The flamethrower. When most people hear those words they usually think about WWII. During WWII the soldier wore a backpack of tanks and carried a “gun”/ wand kind of thing that he used to spew fire 150-300 feet or so ahead of him burning everything in its path. Those were cool, huh?
Ancient fiery streams of death
In reality, the concept of a flamethrower goes all the way back to ancient Greece to the 1st century. Often the Greeks would have it mounted on their ships and use it to destroy enemy ships. This version was referred to as Greek fire.
What Greek fire actually consisted of is unknown today, but it was said that it would even burn on water. Most likely it contained some type of oil as oil will lie on top of water and continue to burn.
The Greeks were not alone in the use of streaming flames as weapons. During the same century the Chinese also had flame throwing weapons.
Their weapons were siphon pump operated, and flaming oil was used against their enemies to engulf them in fire. I say flaming oil because writings from the era stated that their flames could not be put out with water. This leads me to believe that some form of oil was used as fuel.

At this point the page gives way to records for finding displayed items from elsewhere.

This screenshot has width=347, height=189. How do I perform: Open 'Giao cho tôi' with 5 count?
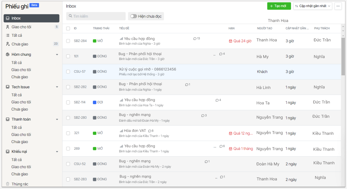[21, 27]
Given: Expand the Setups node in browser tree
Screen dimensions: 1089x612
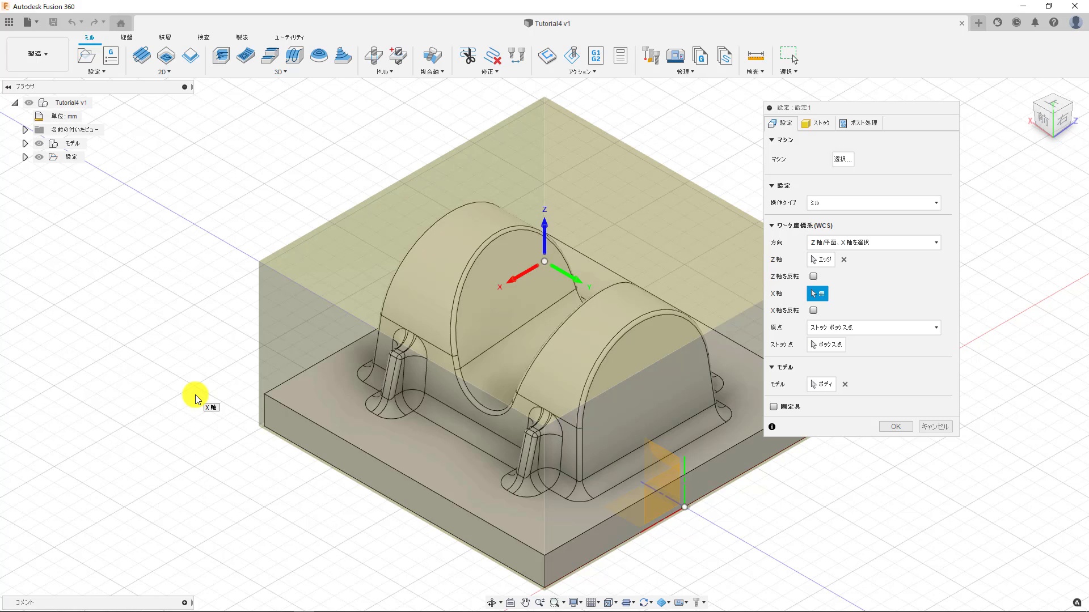Looking at the screenshot, I should click(x=25, y=157).
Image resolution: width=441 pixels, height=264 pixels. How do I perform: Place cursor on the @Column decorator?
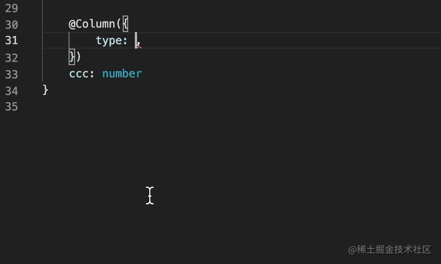click(92, 24)
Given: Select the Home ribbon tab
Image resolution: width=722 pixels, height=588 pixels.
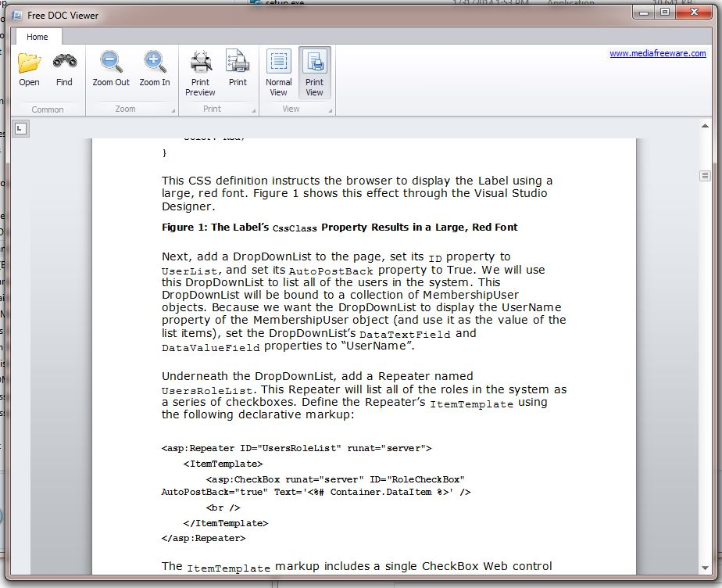Looking at the screenshot, I should point(38,36).
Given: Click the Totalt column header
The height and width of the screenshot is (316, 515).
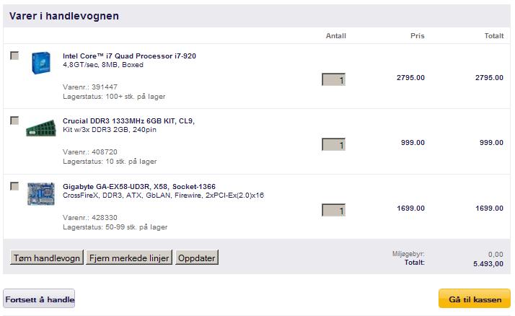Looking at the screenshot, I should (x=493, y=35).
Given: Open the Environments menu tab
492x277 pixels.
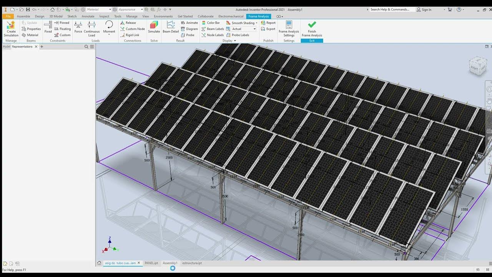Looking at the screenshot, I should click(163, 16).
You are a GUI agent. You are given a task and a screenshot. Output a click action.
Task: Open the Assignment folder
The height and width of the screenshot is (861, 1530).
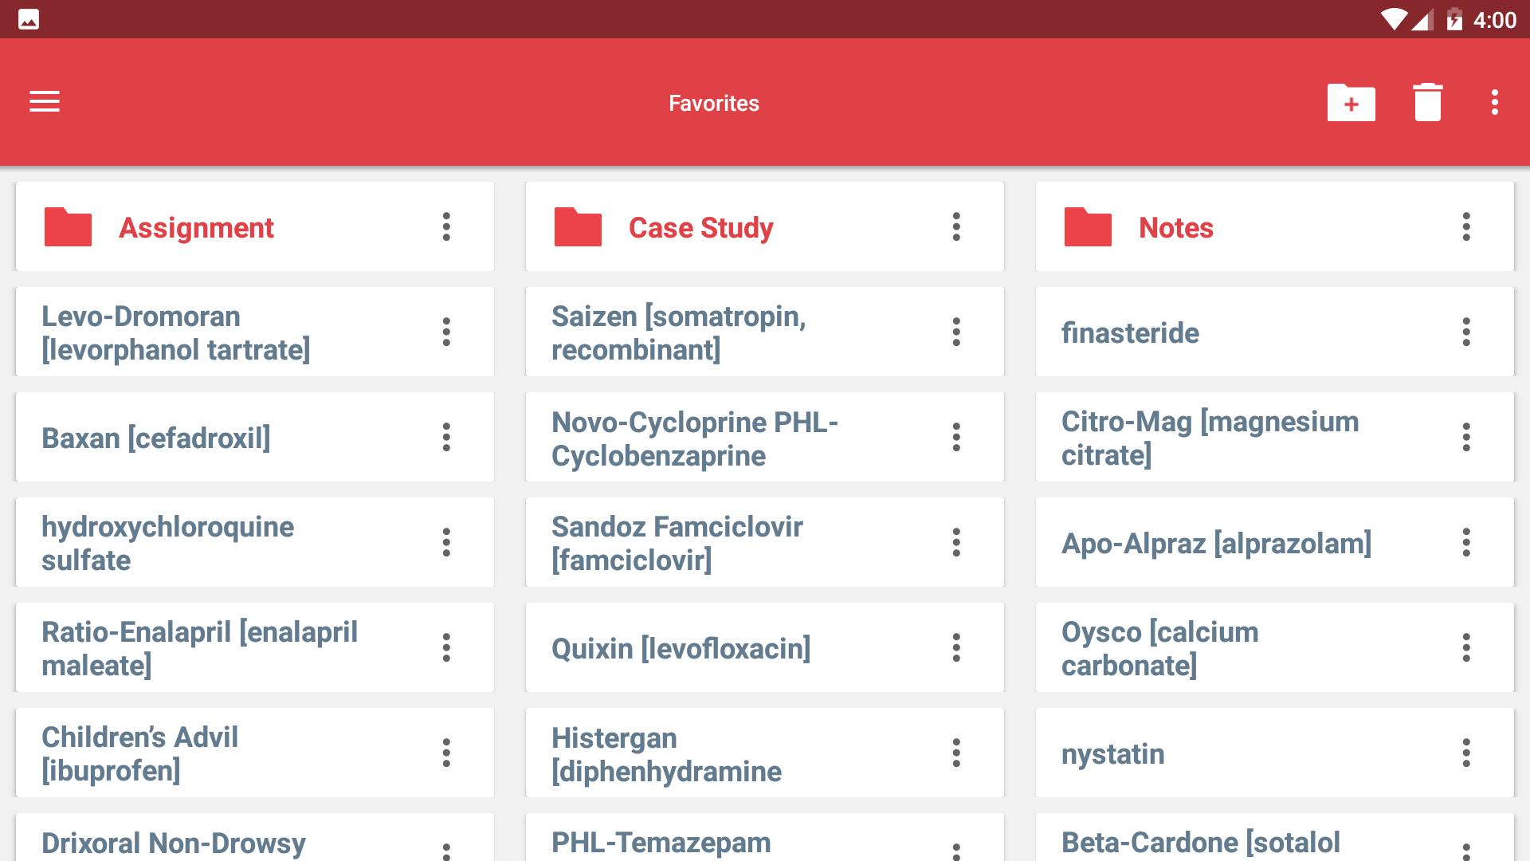[254, 227]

Whatever the case, the ancient Greeks and Chinese’s method of delivering a fiery stream of death seems to have gone forgotten for centuries, at least until WWI came along. It was at that time that the flamethrower was resurrected to once again wreak havoc upon the battlefield.
Unfortunately for the soldier wearing a flamethrower in a combat zone, the enemy made it their priority to shoot him first.

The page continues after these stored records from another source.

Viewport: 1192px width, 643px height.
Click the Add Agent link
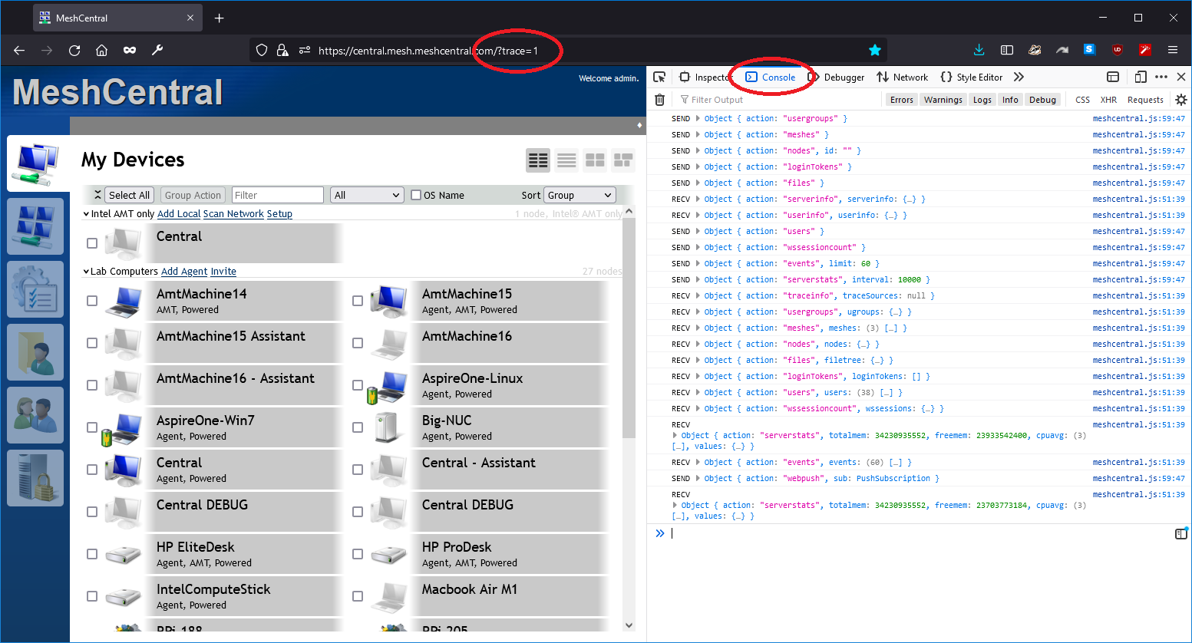point(183,271)
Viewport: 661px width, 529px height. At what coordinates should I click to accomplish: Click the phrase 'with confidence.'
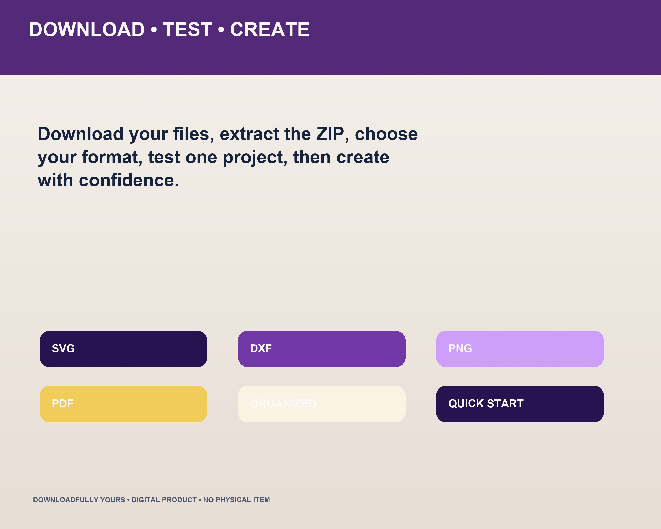[108, 180]
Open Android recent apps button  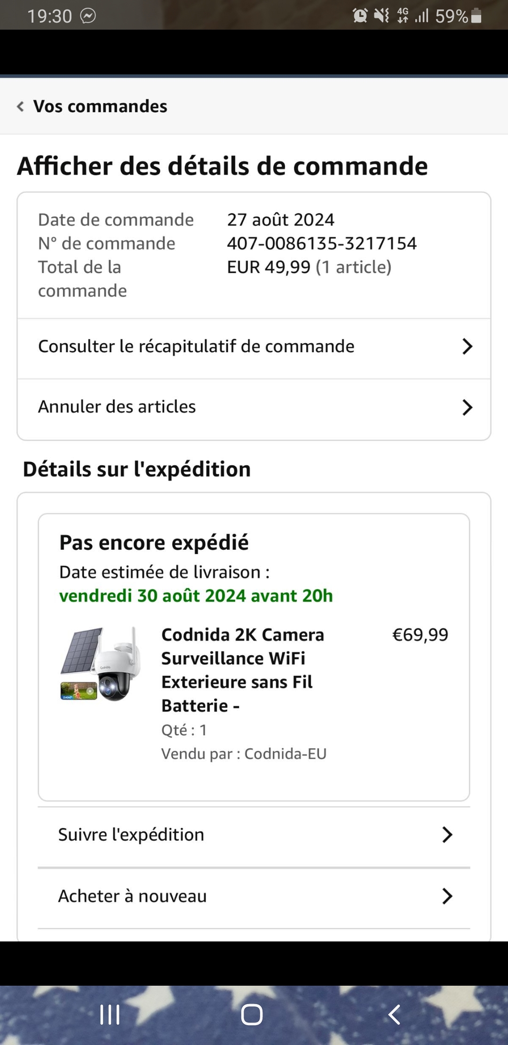click(x=110, y=1014)
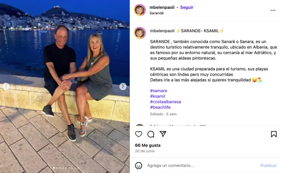This screenshot has height=173, width=281.
Task: Follow mbelenpaoli via the Seguir link
Action: coord(187,7)
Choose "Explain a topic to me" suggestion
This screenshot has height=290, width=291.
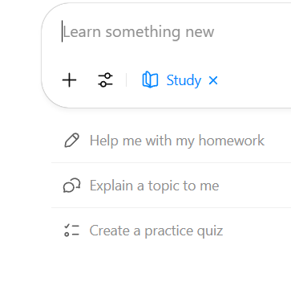[171, 186]

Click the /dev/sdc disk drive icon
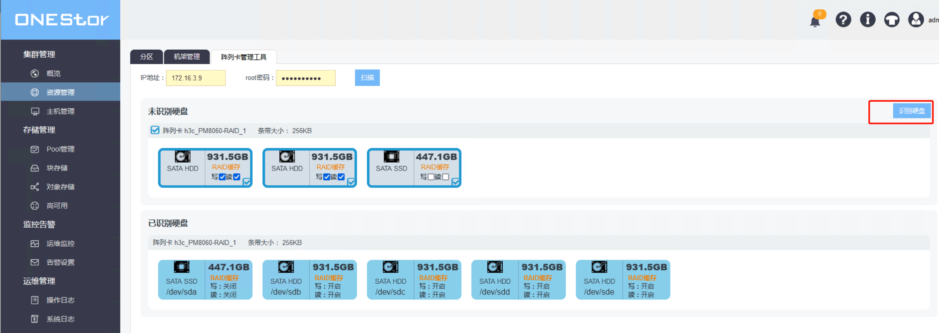[390, 267]
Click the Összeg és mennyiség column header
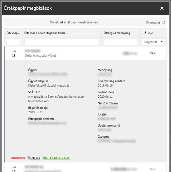The image size is (171, 172). (x=117, y=33)
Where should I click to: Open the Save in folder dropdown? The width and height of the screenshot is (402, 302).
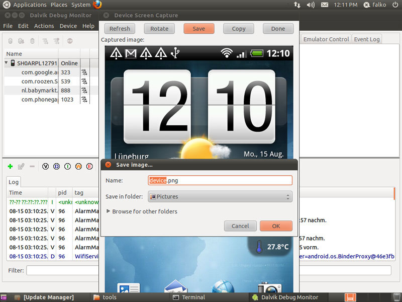220,197
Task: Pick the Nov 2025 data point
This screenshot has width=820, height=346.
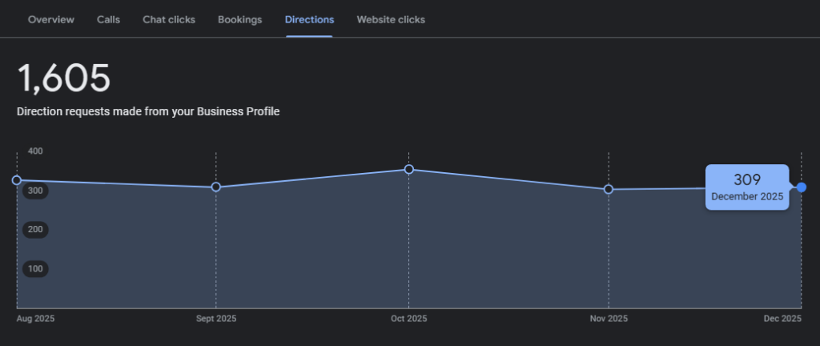Action: 609,189
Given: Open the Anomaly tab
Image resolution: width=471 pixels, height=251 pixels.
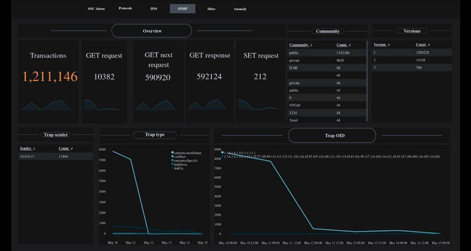Looking at the screenshot, I should point(240,9).
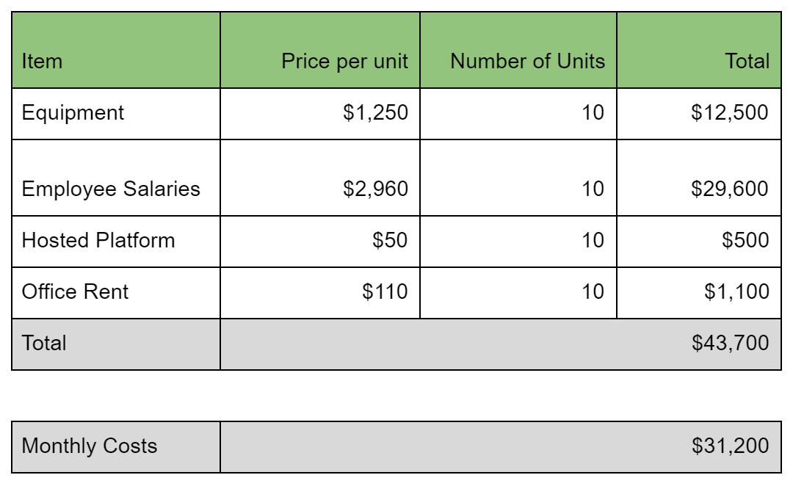
Task: Select the Employee Salaries cell
Action: tap(116, 178)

Although the tank system was designed to not burst into a ball of fire if struck by a bullet, if it was struck with an incendiary round that would indeed be the effect. This was a terrible turn of fate for the soldier carrying the tanks on his back.
Modern Fiery streams of death
Basically a military flame thrower contains two or three tanks and a gun to deliver the mixture. One or two of the tanks were filled with some form of petroleum fuel. There is a thickening agent added to the fuel in order to help it stream towards the target rather than spray.
The third tank is filled with a pressurized inert gas, usually nitrogen, in order to propel the fuel mixture. At the business end of the sprayer there was either a small flame fed by the fuel tank that burned continuously, or a glowing hot ignition coil to ignite the mixture as it leaves the gun.
Although the flame thrower was used during WWI, it saw greater use during WWII as a means to eliminate pillboxes (concrete fortified machine-gun nests).
Flame throwers were also used extensively in the Pacific theater to burn the enemy out of tunnels and holes in the ground as they were prone to digging in, and for burning vegetation in the heavy jungles.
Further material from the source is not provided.